------ EXTRAIT ------
La réforme bancaire pousse à la roue
Un autre facteur de croissance des indices boursiers, c'est la réforme bancaire en cours en Chine, qui permet aux banques de réduire leurs réserves et qui donc libère des liquidités vers les marchés financiers. Un mouvement encouragé par la politique de la « nouvelle normalité » qui, comme le souligne Michael Liang de la Foundation Asset Management, a déjà conduit la Banque centrale de Chine à abaisser ses taux directeurs par deux fois cette année.
La confiance dans le gouvernement chinois joue un rôle significatif également. « Les marchés boursiers sont clairement convaincus que le gouvernement chinois va continuer à soutenir l'économie pour atteindre ses objectifs de croissance, et que si la croissance venait à ralentir, les taux directeurs seraient encore abaissés », écrivait ainsi Manishi Raychaudhuri, analyste boursier pour BNP Paribas dans une note citée par le quotidien financier Financial Times.
Bulle spéculative ? C'est bien sûr le cri d'alarme que poussent de nombreux analystes étrangers, comme à chaque fois qu'un marché nouveau se développe en Chine. Mais elle ne fait que commencer : la proportion de l'épargne placée sur les marchés reste faible par rapport aux pays industrialisés (elle a représenté moins de 15 % en 2014, contre près de 50 % aux États-Unis).
Le représentant en Chine de Bespoke Investment Group, une société américaine de gestion de fortune, en convient : « Pour être clair, c'est bien une bulle spéculative à laquelle nous assistons ici. Mais il reste des réserves considérables de liquidités qui vont la faire croître encore pendant quelques années. Une période où l'on peut se permettre de profiter un peu de la spéculation… »
------
CONSIGNES >>
A) Répondez brièvement à ces trois questions sur l'extrait :
(i) Combien de fois la Banque centrale de Chine a-t-elle déjà abaissé ses taux directeurs cette année ?
(ii) Pour quelle banque travaille l'analyste Manishi Raychaudhuri ?
(iii) Quelle part de l'épargne était placée sur les marchés aux États-Unis en 2014 ?
B) Expliquez en une à trois phrases pourquoi, d'après l'extrait, la réforme bancaire en Chine fait monter les indices boursiers.
C) Reprenez l'extrait sur la Bourse chinoise à la suite de sa dernière phrase et poursuivez-le.
Les items qui suivent n'ont aucun lien avec l'extrait.
------ DONNÉES FOURNIES ------
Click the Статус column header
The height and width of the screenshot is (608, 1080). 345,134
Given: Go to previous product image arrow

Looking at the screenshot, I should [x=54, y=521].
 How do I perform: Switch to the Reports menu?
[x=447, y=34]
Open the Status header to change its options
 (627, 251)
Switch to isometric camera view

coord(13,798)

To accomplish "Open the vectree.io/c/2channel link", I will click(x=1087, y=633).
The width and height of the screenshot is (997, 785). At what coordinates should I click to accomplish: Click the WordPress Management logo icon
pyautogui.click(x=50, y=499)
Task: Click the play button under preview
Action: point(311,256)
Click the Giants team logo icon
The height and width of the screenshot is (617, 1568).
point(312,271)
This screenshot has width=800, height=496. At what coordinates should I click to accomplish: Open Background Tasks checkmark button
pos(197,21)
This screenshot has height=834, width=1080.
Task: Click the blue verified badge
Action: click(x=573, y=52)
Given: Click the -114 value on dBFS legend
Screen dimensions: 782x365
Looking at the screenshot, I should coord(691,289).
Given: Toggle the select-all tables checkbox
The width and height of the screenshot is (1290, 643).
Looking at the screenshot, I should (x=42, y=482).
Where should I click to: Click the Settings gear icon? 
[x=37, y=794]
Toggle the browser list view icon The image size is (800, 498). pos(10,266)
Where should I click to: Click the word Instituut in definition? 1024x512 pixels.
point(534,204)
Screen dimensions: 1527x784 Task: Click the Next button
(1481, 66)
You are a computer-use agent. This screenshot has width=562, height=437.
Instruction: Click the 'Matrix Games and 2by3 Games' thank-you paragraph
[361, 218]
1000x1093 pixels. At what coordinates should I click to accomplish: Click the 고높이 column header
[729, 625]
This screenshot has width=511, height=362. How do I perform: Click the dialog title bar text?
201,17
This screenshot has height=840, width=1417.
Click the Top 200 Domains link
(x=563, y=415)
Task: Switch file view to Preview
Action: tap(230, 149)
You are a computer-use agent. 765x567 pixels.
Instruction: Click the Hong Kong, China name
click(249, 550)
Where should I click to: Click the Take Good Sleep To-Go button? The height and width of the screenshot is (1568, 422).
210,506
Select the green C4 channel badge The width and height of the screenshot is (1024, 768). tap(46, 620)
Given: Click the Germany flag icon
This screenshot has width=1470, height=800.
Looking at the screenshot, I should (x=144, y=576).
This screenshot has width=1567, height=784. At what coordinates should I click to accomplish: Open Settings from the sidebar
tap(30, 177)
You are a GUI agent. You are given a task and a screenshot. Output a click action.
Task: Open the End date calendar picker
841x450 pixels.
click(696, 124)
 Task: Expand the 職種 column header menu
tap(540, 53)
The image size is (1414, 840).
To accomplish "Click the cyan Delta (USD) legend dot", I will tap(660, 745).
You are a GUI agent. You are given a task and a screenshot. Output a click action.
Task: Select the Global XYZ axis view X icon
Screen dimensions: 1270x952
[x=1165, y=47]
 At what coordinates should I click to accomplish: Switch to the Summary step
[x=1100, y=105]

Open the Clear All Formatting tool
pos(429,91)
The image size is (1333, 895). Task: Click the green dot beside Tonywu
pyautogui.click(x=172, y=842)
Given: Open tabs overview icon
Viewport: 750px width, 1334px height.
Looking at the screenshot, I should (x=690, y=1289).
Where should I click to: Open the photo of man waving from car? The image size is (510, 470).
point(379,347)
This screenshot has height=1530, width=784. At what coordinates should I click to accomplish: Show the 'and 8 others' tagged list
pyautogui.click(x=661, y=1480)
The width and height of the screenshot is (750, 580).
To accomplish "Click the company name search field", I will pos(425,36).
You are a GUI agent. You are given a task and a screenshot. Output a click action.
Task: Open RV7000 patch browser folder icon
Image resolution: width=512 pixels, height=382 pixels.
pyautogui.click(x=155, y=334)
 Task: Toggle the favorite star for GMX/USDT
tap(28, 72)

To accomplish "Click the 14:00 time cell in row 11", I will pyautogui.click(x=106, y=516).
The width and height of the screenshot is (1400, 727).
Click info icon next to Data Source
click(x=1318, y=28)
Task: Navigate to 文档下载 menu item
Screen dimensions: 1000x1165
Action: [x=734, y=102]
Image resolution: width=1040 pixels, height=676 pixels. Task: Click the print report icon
------
RÉPONSES >>
A)
(i) Deux fois.
(ii) BNP Paribas.
(iii) Près de 50 %.

B) La réforme permet aux banques de réduire leurs réserves. Elle libère ainsi des liquidités qui se dirigent vers les marchés financiers.

C)
Et les Chinois ne s'en privent pas. Dans un pays où les jeux de hasard sont interdits, la spéculation boursière fait monter l'adrénaline des jeunes urbains professionnels. Les uns en suivant les conseils de leur banquier, les autres en autodidactes. On trouve sur Internet des centaines de programmes de suivi et d'analyse des courbes, ainsi que des tutoriels en ligne qui se proposent de vous former à la spéculation. Les développeurs d'applications mobiles ne sont pas en reste, et on voit dans le métro les gens consulter en ligne la valeur de leur portefeuille d'actions.
Mme Wei, divorcée, deux enfants, a quitté son travail dans l'événementiel pour se consacrer entièrement à la spéculation boursière. J'ai du mal à suivre ses explications alors qu'elle essaie de m'exposer sa façon de procéder. « Il ne faut pas essayer de suivre les nouvelles en se disant que la bourse va réagir à la hausse ou à la baisse, me confie-t-elle. Le secret, c'est de suivre l'activité des entreprises et les annonces qu'elles font. Les entreprises les plus dynamiques, celles qui innovent, celles qui conquièrent de nouveaux marchés, sont celles dont les actions vont grimper. » Son portable ne cesse de clignoter et d'émettre des bips lorsque tel ou tel indice passe tel ou tel seuil prédéterminé. « Grâce à ma nouvelle activité, je peux travailler depuis chez moi. Plus de trajets domicile-travail, je gagne un temps fou… et plus d'argent qu'avant ! » s'exclame-t-elle, ravie.
Depuis le 11 novembre 2014, la bourse de Shanghai s'est ouverte aux investisseurs étrangers. Encore un signe d'ouverture de l'économie chinoise sur le reste du monde. Même si les banquiers étrangers restent sceptiques et ne prennent pied qu'avec prudence sur ce marché en pleine ébullition.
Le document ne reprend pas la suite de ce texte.